The thing is, if Phoenix wants to make a run at the playoffs next season, they aren't going to have time to break in three more rookies on a young basketball team. The Suns are already waiting on last year's first-round pick Alex Len to develop into a promising big man.
Sure, those three first-rounders will make the bench deeper, but a playoff team needs reserves they can count on when it matters. It's tough to find young players with ice in their veins in the middle of the draft.
Furthermore, the Suns are probably another addition or two in the starting lineup away from being a very tough out. They could solve part of that by bringing in an established veteran like Luol Deng or Trevor Ariza.
They could also package some picks and leave New York City with a top-tier prospect (or they could do both).
Let's say you're the Utah Jazz. There's nobody you're in love with at No. 5 and you'd rather not reach for a lesser talent and feel committed to playing him major minutes because of his draft status. What would it take to convince you to move down to the end of the lottery?
Would the 14th and 18th picks be enough? Would you want No. 27 as well? Sure, it's a stretch, but once you get past the top-six or -seven prospects, there isn't much of a gap in talent anyway.
What about the Lakers at No. 7? They could use an infusion of youth. Why not go two-for-one and fill a couple holes? The same for Sacramento at No. 8; how does picking up an extra first-round pick to move down six spots sound?
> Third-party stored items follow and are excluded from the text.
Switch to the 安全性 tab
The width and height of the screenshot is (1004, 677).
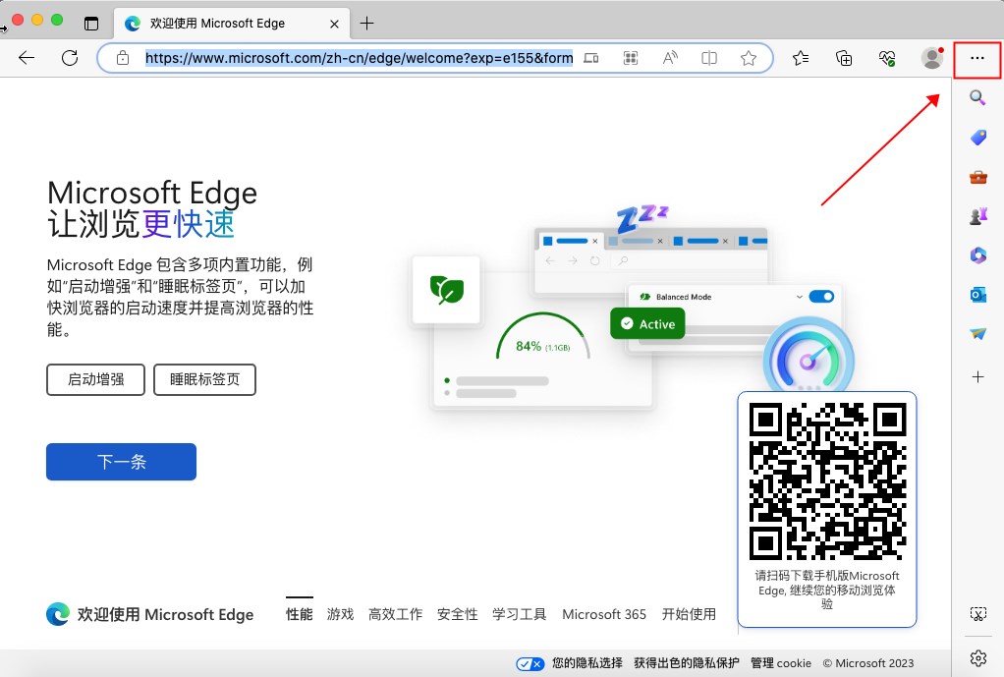457,614
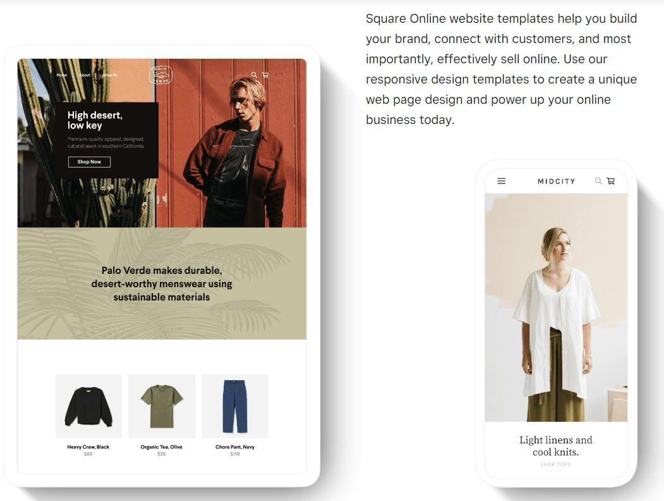Click the hamburger menu lines to expand navigation
Viewport: 664px width, 501px height.
501,181
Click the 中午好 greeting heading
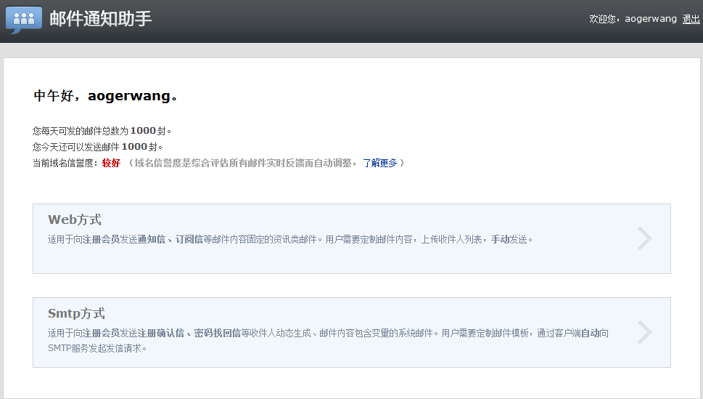Screen dimensions: 703x399 [106, 96]
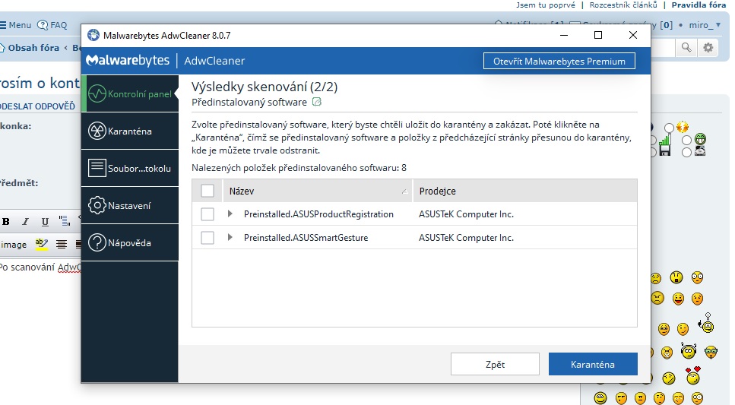The image size is (735, 405).
Task: Tick the select-all checkbox in table header
Action: [208, 191]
For Phoenix, if they can find a way to move up to within the top 10, they could nab someone who will have more of an immediate impact (theoretically) than the player they'd end up with if they stay put. Suddenly, you're looking at Julius Randle or Doug McDermott instead of K.J McDaniels (Clemson), Glenn Robinson III (Michigan) or Clint Capela (Switzerland).
That's the kind of power move that could put the team over the edge and keep them from battling for the eighth seed in the last week of the season.